A Polícia Federal (PF) realiza, nesta quinta-feira (9), a Operação Reduto, que investiga um esquema de “rachadinhas” na Assembleia Legislativa de Rondônia, além de lavagem de dinheiro e fraudes em licitações.

Os agentes cumprem dois mandados de prisão preventiva e nove de busca e apreensão no município de Ariquemes.
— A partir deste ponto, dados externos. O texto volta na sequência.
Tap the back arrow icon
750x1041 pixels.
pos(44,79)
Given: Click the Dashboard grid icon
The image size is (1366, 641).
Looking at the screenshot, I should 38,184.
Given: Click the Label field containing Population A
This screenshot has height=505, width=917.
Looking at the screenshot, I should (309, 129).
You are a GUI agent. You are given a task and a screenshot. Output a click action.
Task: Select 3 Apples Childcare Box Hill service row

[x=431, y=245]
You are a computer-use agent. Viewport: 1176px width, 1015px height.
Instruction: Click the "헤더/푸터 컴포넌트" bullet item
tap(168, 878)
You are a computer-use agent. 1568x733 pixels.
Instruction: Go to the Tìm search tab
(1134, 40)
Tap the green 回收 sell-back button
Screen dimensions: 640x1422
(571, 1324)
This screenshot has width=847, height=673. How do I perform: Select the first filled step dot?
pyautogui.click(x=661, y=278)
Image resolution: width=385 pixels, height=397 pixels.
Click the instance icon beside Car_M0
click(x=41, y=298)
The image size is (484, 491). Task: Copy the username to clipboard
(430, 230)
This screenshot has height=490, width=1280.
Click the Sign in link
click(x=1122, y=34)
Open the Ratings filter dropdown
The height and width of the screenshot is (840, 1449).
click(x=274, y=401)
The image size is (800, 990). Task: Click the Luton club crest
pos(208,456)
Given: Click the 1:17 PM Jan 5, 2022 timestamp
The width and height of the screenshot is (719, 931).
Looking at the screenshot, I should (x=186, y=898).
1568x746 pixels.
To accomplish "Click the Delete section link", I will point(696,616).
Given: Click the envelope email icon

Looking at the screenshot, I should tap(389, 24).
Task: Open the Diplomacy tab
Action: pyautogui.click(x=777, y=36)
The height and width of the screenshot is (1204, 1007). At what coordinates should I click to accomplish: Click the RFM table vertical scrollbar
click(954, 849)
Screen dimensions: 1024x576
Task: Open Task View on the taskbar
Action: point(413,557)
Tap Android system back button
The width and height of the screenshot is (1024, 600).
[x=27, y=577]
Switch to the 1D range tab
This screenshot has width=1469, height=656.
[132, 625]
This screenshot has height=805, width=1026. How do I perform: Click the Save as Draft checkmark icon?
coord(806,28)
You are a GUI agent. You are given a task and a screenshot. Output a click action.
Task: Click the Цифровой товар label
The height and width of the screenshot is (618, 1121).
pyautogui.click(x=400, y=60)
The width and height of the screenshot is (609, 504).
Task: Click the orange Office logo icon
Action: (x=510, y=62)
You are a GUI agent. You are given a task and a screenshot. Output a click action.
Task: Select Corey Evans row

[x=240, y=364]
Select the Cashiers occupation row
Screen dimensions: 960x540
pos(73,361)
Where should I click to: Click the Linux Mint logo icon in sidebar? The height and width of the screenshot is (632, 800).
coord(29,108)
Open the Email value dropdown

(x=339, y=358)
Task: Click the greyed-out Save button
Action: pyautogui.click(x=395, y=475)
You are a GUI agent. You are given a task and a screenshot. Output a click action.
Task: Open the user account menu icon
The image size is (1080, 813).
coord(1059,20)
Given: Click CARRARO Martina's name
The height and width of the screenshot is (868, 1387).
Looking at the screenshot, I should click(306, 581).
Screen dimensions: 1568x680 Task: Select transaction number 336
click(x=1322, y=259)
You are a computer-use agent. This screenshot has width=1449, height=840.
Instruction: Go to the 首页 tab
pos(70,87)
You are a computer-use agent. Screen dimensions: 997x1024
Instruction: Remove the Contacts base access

Também há buscas na capital, Porto Velho; e em Manaus, no Amazonas.
A Justiça determinou o afastamento de 11 servidores públicos e o bloqueio de até R$ 9 milhões em bens, ativos financeiros e criptoativos.
A PF já apreendeu maços de dinheiro, relógios de luxo, automóveis e equipamentos eletrônicos.
A investigação começou em 2024, após relatórios de inteligência do Conselho de Controle de Atividades Financeiras (Coaf) mostrarem movimentações financeiras suspeitas de uma empresa de Manaus.
De acordo com a PF, a associação criminosa atuava em duas frentes: uma fraudando licitações e direcionando contratos públicos em Ariquemes; outra desviando recursos da Assembleia Legislativa por meio de “rachadinhas” na conta de servidores comissionados.
A polícia identificou movimentações superiores a R$ 9 milhões, valor incompatível com a capacidade econômica dos investigados.
O caso, que apura os crimes de peculato e associação criminosa, conta com o apoio da Controladoria-Geral da União (CGU) e do Ministério Público de Rondônia.